**RECORDS TO PROCESS:**

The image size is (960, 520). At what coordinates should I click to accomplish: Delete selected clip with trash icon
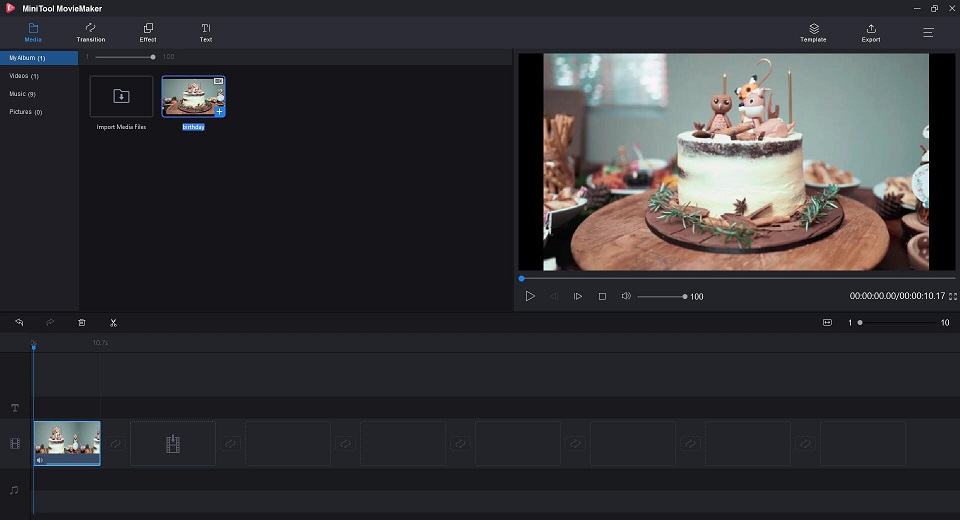[81, 322]
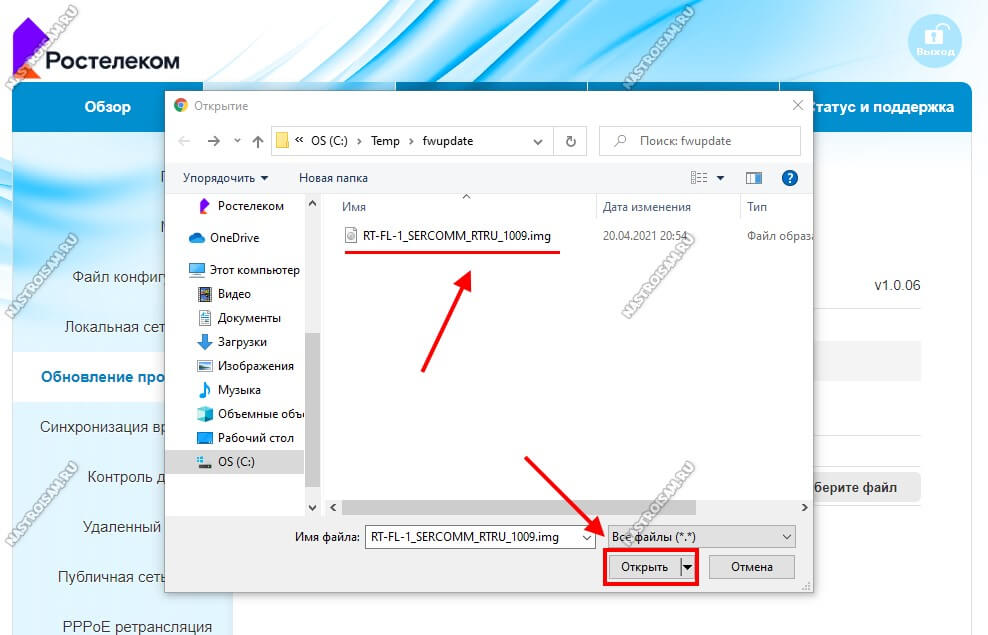Switch to the Обзор tab
The height and width of the screenshot is (635, 988).
(107, 107)
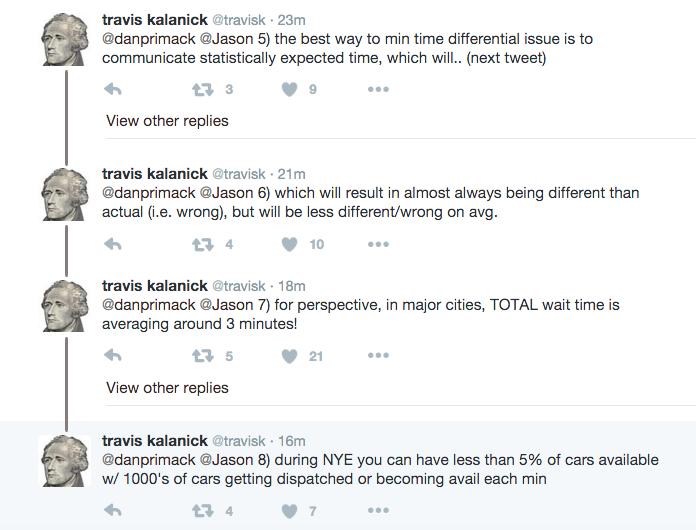Image resolution: width=696 pixels, height=530 pixels.
Task: Like the 23m tweet with 9 likes
Action: click(290, 89)
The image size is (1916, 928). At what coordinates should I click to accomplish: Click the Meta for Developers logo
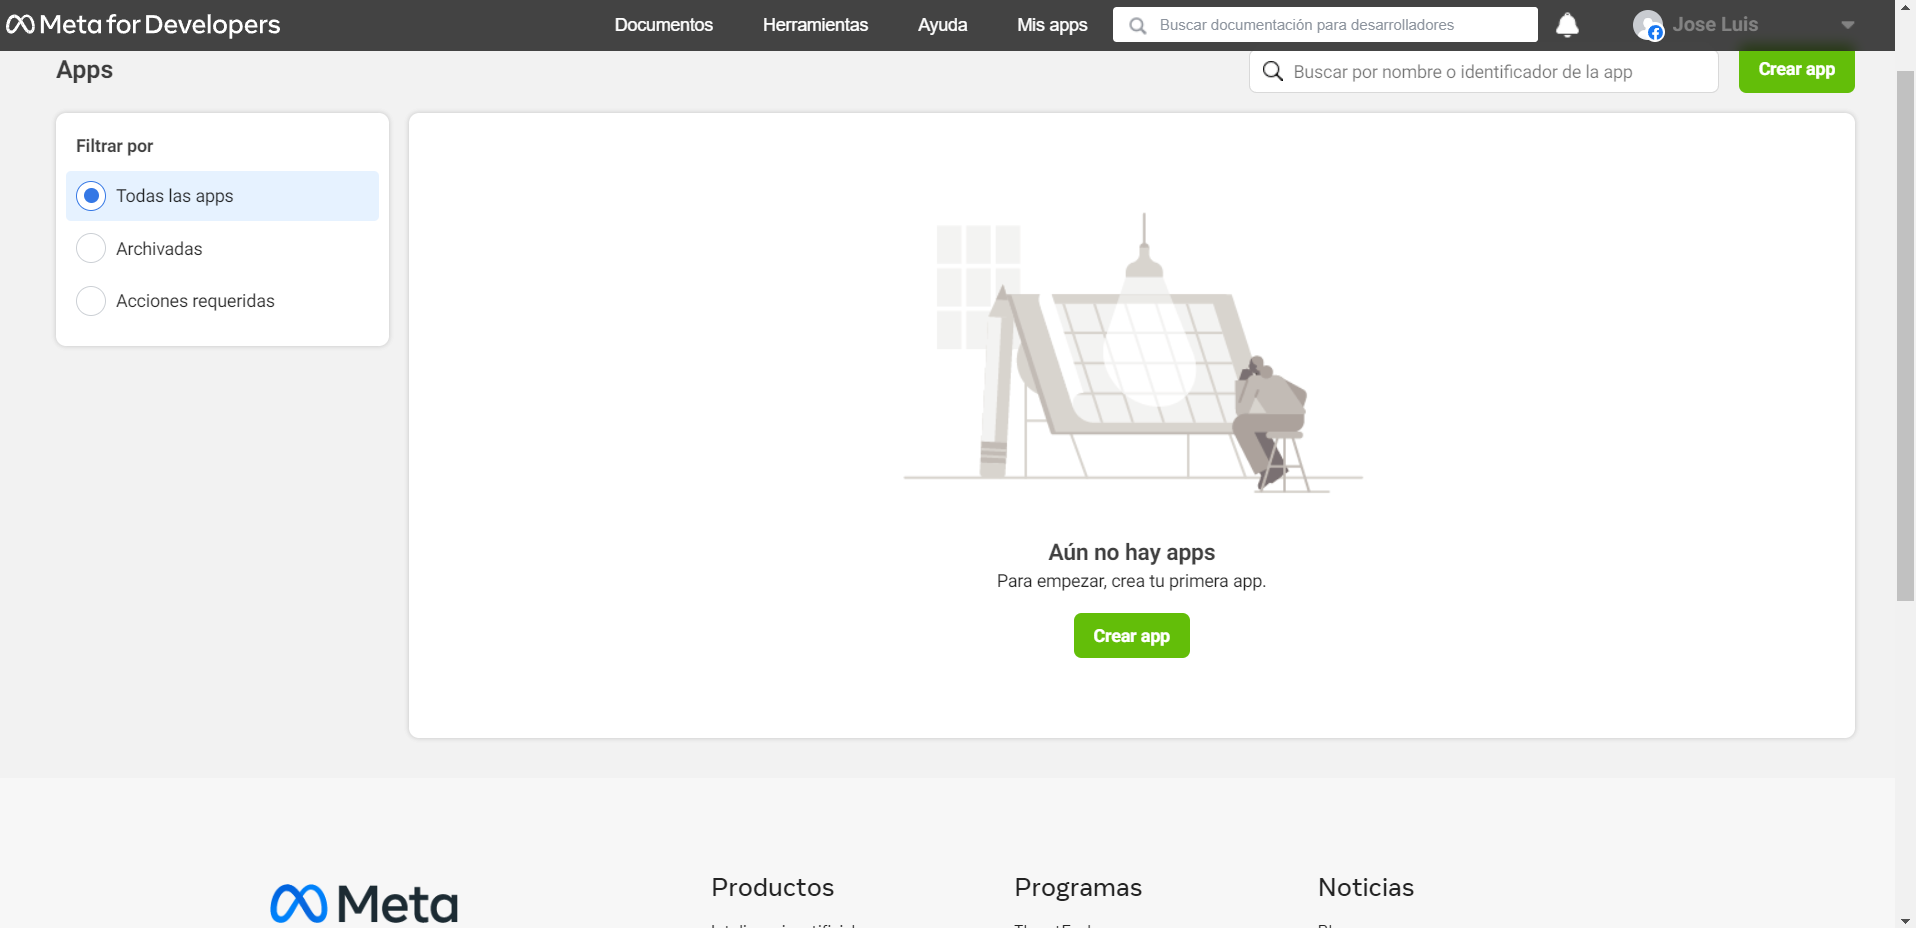coord(143,25)
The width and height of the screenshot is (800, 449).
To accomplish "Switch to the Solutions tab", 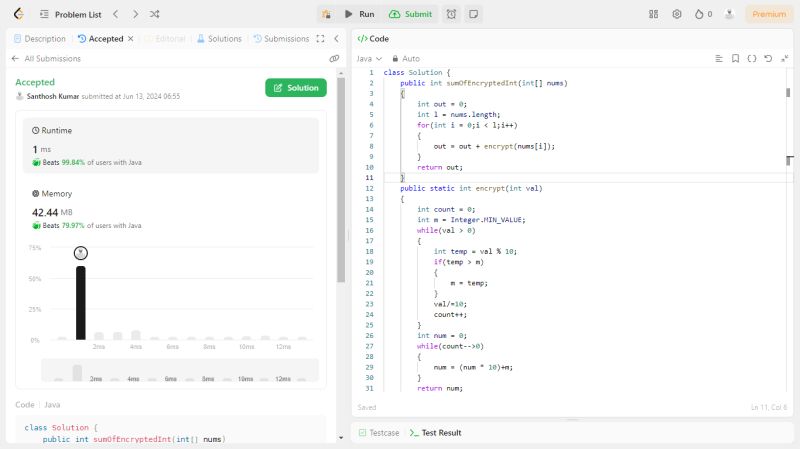I will point(219,38).
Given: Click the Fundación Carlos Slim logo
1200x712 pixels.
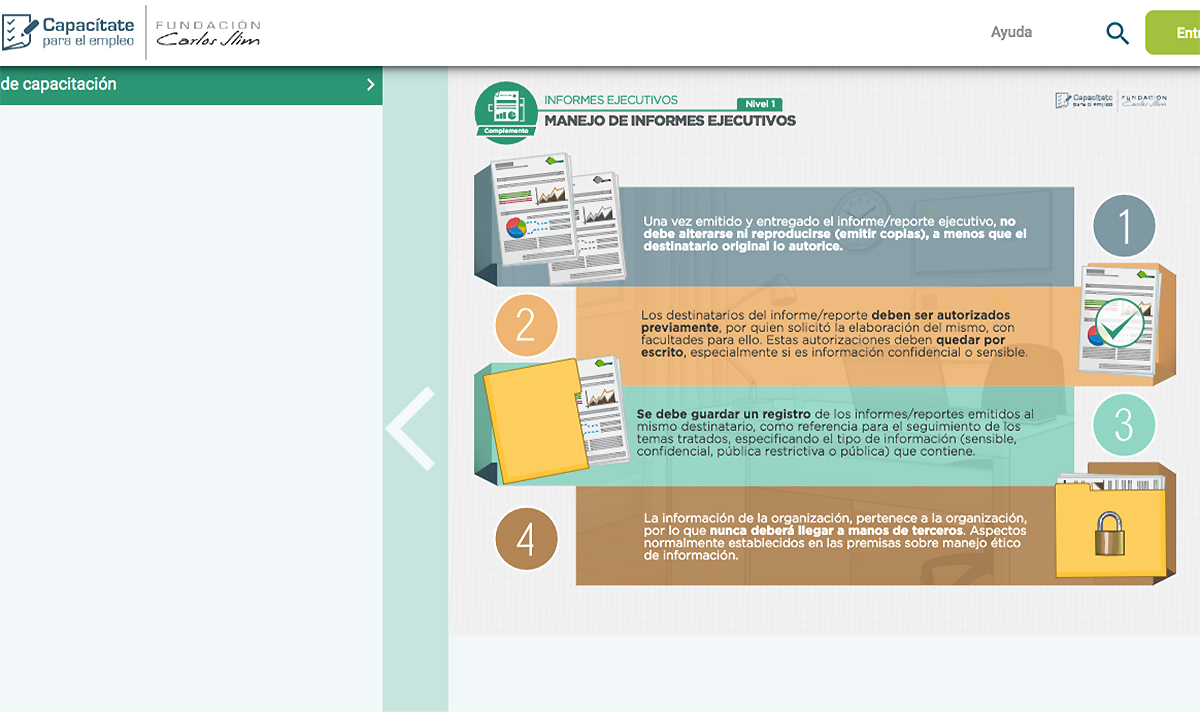Looking at the screenshot, I should tap(208, 33).
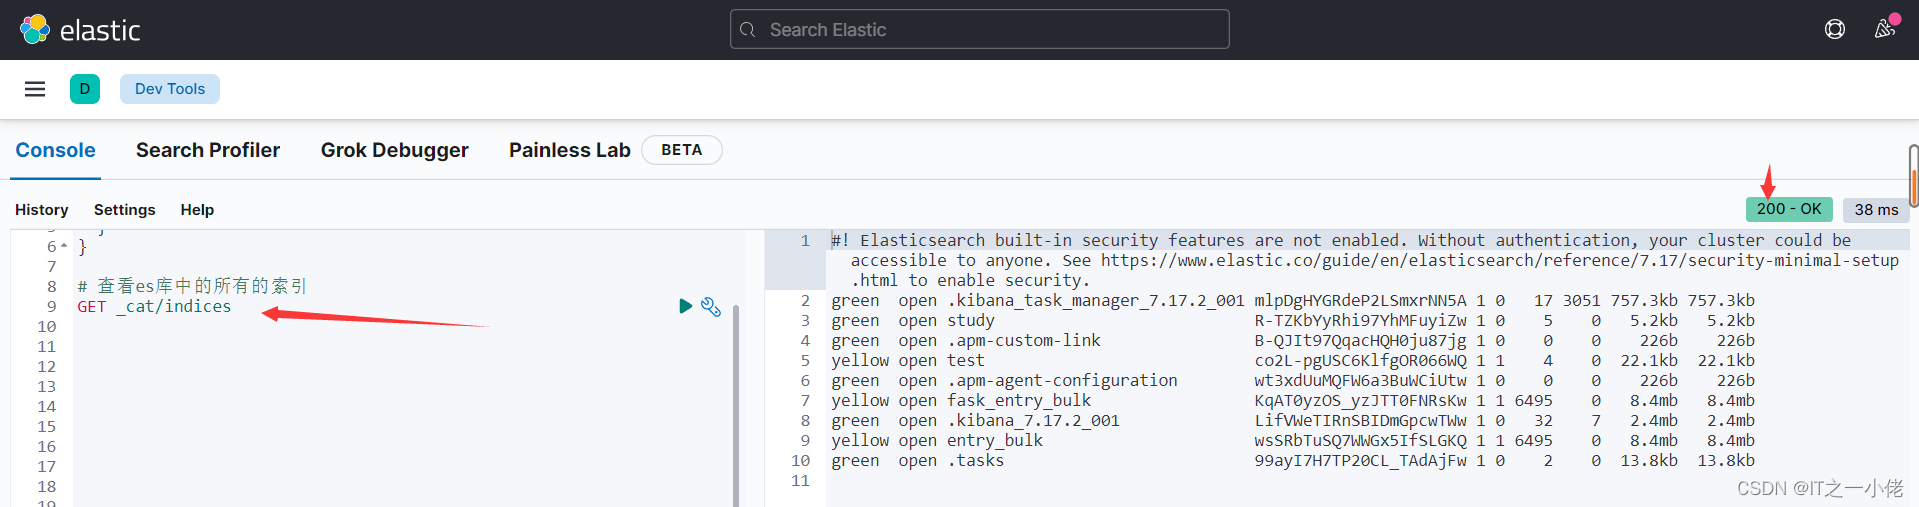Click the Dev Tools breadcrumb

170,89
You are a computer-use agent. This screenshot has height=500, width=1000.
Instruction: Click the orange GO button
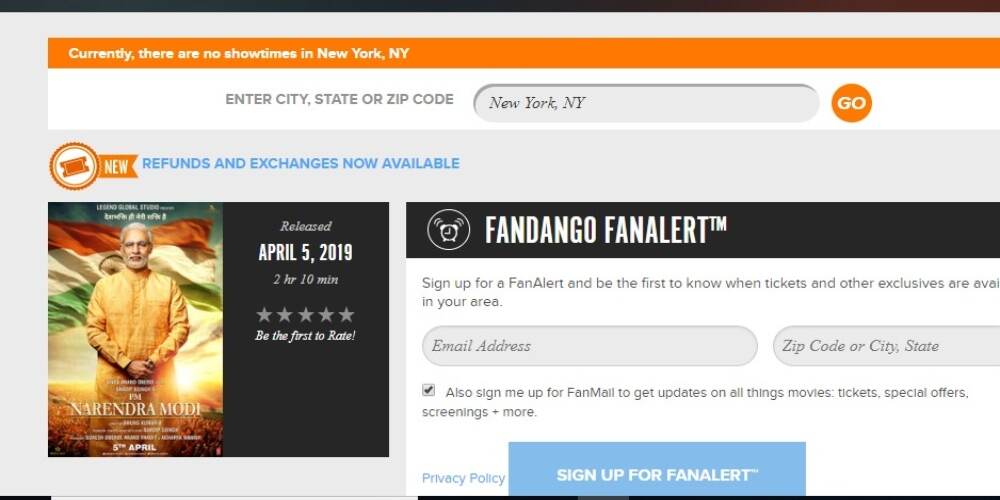(851, 103)
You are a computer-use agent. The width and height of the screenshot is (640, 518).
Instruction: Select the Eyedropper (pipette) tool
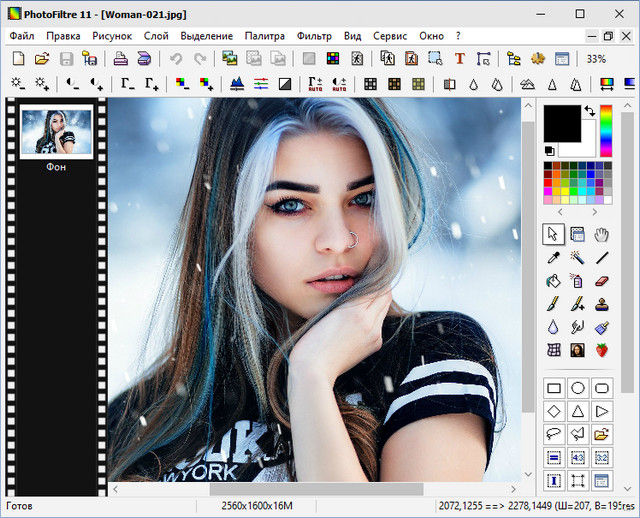[x=552, y=258]
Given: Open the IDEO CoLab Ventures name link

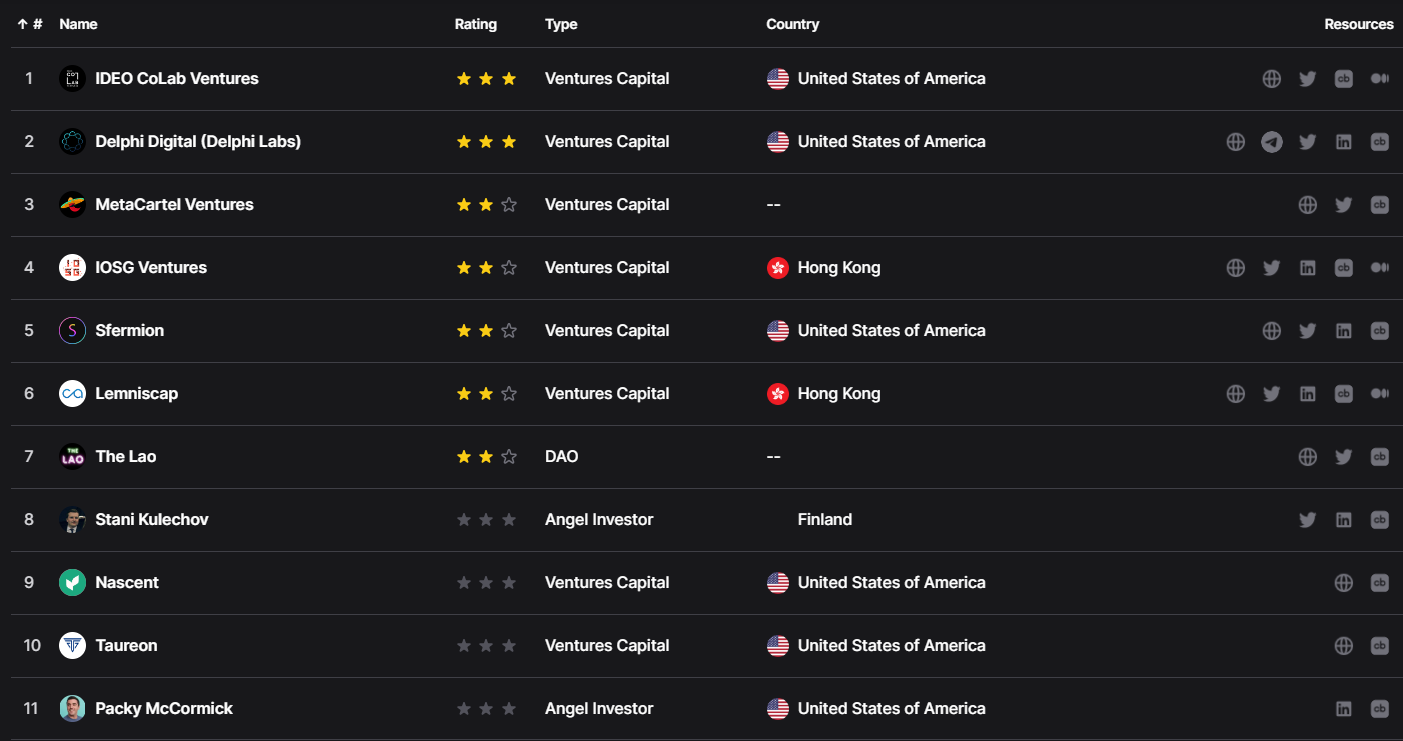Looking at the screenshot, I should tap(177, 79).
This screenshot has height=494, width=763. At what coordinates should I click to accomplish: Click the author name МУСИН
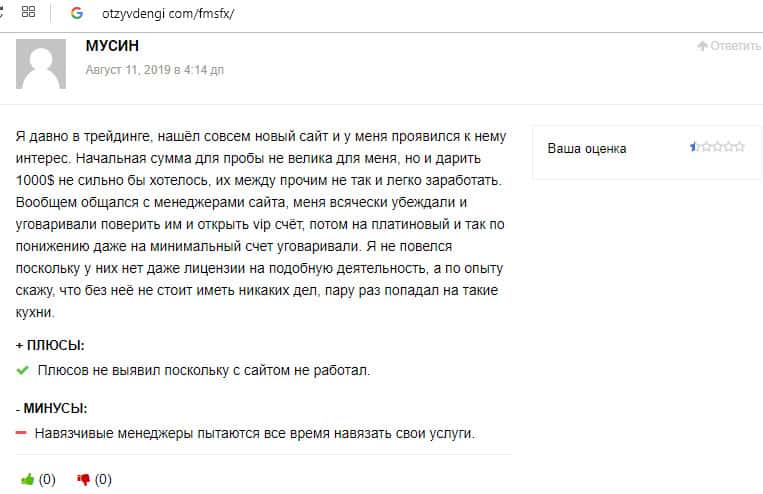112,45
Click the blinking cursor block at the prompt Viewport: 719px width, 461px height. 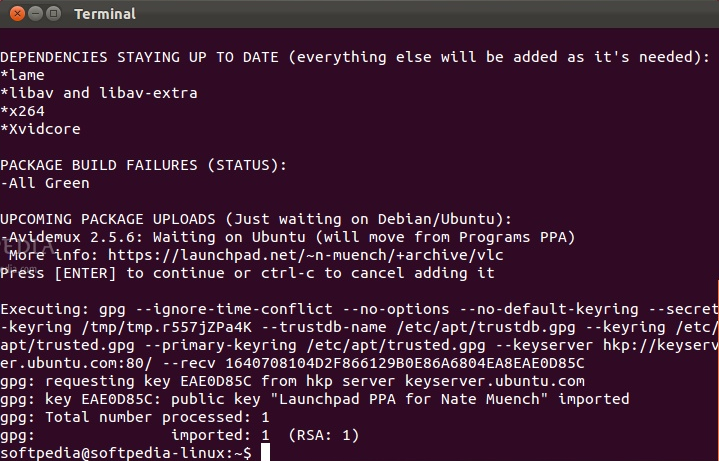coord(265,452)
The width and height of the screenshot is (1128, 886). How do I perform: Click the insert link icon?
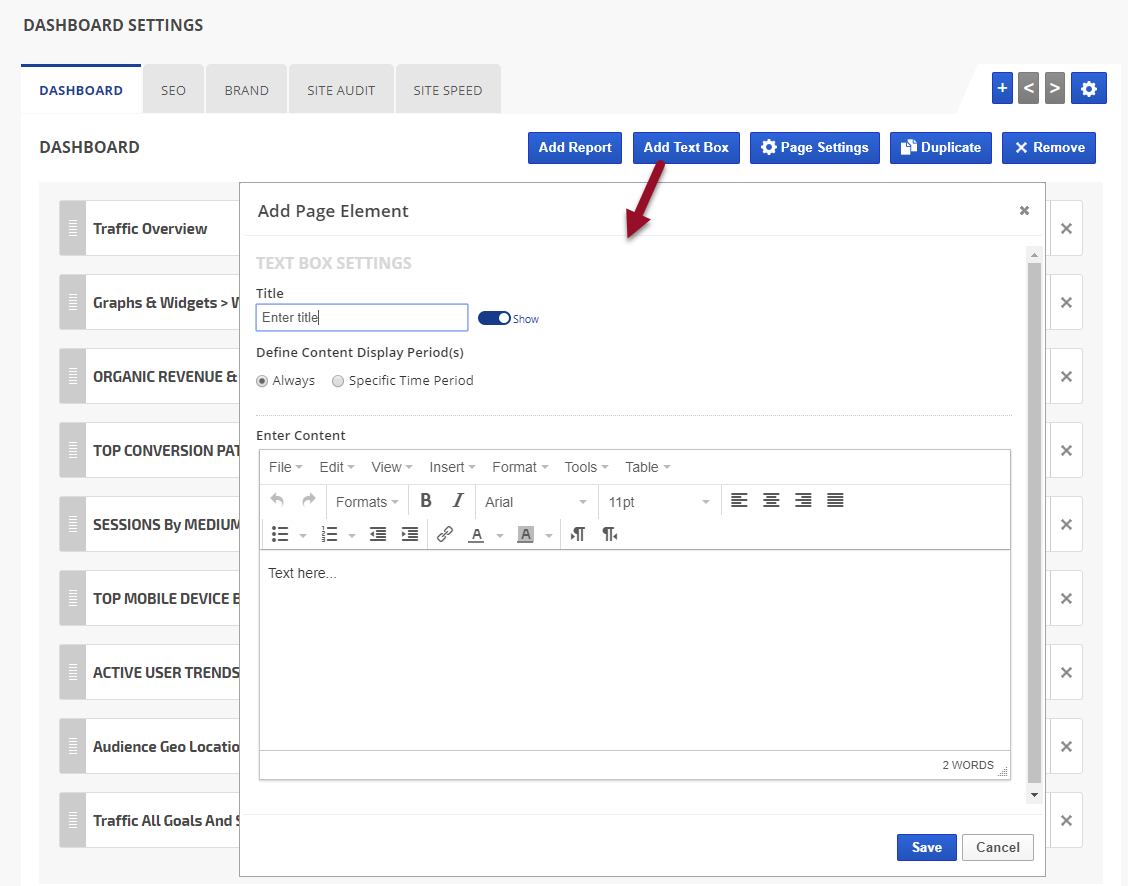(x=445, y=535)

**TO DO:** All lines of the entries above where "computer" turns up should be reported.

**ANSWER SPACE:**
You are a computer-use agent. This screenshot has height=500, width=1000.
You are a computer-use agent. The width and height of the screenshot is (640, 518).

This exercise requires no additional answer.